Work request -> Each line from the one holding "You are a computer-use agent. 592x253 pixels." through the end of the records should be returned exactly, while pictures are skipped.
== Listed entries
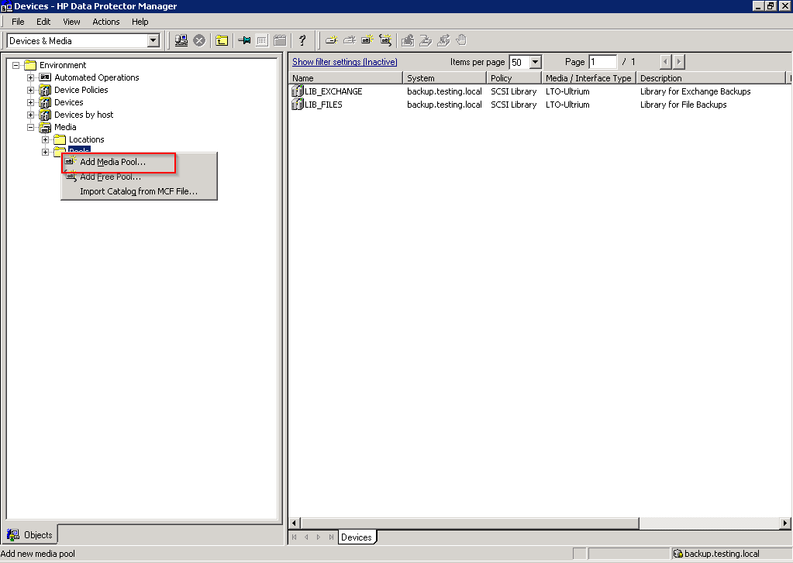This screenshot has width=793, height=563.
Task: Switch to the Objects tab
Action: pos(30,534)
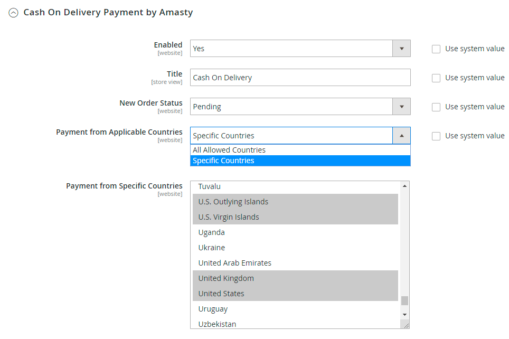509x339 pixels.
Task: Tick Use system value for Applicable Countries
Action: coord(436,136)
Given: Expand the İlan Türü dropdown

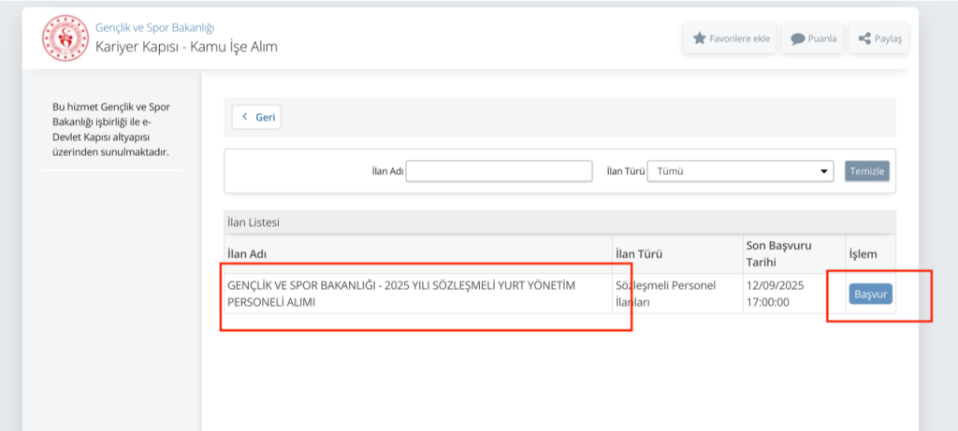Looking at the screenshot, I should 740,171.
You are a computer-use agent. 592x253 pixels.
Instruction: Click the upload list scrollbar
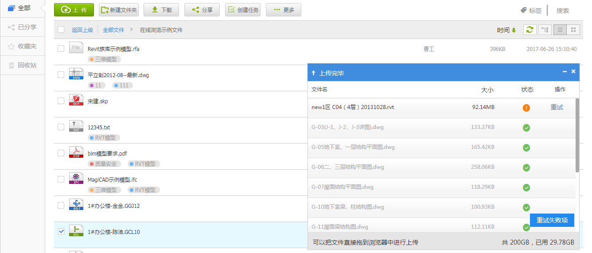click(x=577, y=135)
====
Output for this exercise ->
You are a computer-use agent. 592x253 pixels.
Instruction: Click the upload list scrollbar
click(x=577, y=135)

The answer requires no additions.